**TASK STATEMENT**
Extend the question-and-answer text on the claim file audit checklist, picking up right after its last answer.

**TEXT UNDER STUDY**
Frequently asked questions

What does this checklist audit, exactly?

This checklist audits individual claim files for the core unfair claims handling controls: acknowledgment, initial contact, investigation timing, status updates, coverage or liability basis, payment timeliness, and settlement documentation. It is designed to verify what is in the file, not to replace legal review of a claim decision. Use it when you need a repeatable file-level compliance review against state unfair claims settlement practices requirements and NAIC model expectations.

Which claims should be reviewed with this template?

Use it for first-party or third-party claim files where timing, communication, and decision documentation matter. It works well for property, auto, liability, workers' compensation, and similar lines where state unfair claims settlement practices rules apply. If your claim type has a separate statutory process or industry-specific handling rule, customize the checklist to match that workflow.

How often should this audit be run?

Most teams use it on a scheduled cadence such as monthly, quarterly, or as part of a targeted file review after complaints, litigation, or regulatory inquiries. It also works as a pre-close review for high-risk claims before payment or denial is finalized. The right cadence depends on claim volume, state footprint, and how often handling issues are found.

**EXCERPTED RECORDS**
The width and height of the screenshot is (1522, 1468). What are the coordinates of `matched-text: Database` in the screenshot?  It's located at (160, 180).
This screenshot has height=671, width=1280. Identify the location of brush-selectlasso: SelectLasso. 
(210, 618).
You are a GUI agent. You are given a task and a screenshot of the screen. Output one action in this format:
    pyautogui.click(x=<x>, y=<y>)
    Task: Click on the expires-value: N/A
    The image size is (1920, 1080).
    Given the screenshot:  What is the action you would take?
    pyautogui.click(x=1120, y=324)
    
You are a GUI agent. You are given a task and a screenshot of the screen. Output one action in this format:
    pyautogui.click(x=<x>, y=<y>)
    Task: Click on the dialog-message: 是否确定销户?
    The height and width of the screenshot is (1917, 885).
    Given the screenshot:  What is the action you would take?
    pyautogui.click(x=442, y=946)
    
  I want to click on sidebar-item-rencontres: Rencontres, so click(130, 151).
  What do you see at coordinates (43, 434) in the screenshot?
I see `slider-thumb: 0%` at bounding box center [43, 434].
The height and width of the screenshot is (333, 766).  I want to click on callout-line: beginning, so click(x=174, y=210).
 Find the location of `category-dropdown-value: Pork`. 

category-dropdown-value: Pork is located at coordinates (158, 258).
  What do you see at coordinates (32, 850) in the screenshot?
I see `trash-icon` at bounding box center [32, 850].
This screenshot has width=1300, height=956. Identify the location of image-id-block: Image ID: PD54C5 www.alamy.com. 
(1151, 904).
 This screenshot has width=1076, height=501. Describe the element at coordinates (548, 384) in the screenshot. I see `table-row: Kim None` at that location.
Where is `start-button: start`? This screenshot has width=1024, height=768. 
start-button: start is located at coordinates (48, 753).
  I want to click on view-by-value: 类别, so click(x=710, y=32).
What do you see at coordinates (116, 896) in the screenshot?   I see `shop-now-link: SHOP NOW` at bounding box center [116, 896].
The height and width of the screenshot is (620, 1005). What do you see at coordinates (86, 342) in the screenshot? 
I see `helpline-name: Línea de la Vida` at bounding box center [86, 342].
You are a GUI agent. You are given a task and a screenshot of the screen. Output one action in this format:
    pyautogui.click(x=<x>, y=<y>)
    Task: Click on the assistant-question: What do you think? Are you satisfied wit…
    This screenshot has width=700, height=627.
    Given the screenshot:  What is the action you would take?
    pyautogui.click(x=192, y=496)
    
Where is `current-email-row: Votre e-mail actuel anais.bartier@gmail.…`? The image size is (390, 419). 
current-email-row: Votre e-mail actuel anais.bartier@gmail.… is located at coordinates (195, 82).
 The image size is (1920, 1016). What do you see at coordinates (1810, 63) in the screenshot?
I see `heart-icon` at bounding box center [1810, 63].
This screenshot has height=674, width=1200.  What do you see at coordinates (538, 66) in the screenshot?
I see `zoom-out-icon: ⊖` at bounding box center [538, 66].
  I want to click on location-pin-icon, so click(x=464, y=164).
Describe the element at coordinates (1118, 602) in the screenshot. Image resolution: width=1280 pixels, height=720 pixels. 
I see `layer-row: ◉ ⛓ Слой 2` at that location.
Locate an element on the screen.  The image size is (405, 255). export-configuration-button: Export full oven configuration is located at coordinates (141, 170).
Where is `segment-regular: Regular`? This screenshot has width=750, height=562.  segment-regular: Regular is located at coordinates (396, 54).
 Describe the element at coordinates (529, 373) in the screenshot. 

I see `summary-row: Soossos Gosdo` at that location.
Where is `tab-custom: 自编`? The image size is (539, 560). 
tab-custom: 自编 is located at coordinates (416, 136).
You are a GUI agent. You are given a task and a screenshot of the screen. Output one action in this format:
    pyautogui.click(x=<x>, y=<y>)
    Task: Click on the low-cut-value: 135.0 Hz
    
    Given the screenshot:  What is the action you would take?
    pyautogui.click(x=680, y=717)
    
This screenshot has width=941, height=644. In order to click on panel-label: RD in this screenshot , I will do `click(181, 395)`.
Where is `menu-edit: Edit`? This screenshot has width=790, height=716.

**TASK ANSWER**
Who should complete the checklist?

A claims supervisor, compliance analyst, QA reviewer, or trained auditor should complete it, depending on your internal control structure. The reviewer needs enough claim-handling knowledge to judge whether the file shows timely action and a documented basis for decisions. For disputed or complex files, a second-level review by claims management or legal may be appropriate.

How does this relate to NAIC and state unfair claims settlement practices laws?

The checklist is built around the common expectations found in state unfair claims settlement practices laws and the NAIC model act: prompt acknowledgment, reasonable investigation, timely communication, and fair settlement handling. It does not replace state-specific legal requirements, because deadlines and notice rules can vary by jurisdiction. Add the applicable state standard or internal policy reference in the audit header so reviewers know which rule set they are testing against.

What are the most common mistakes this audit catches?

Common findings include missing acknowledgment dates, vague investigation notes, unexplained gaps in status updates, and payment delays that are not supported by the file. Reviewers also often find denials or partial denials that lack a clear policy-language basis, or settlement files missing release documentation. The checklist helps separate a defensible claim decision from a file that simply lacks proof of timely handling.

Can I customize this for my company or state?

Yes. Add state-specific acknowledgment and payment deadlines, internal escalation triggers, and any required letters or notices used by your claims team. You can also tailor the checklist by line of business, such as auto physical damage, homeowners, general liability, or workers' compensation, so the reviewer sees only the controls that matter for that claim type.

Does this template integrate with claim systems or QA workflows?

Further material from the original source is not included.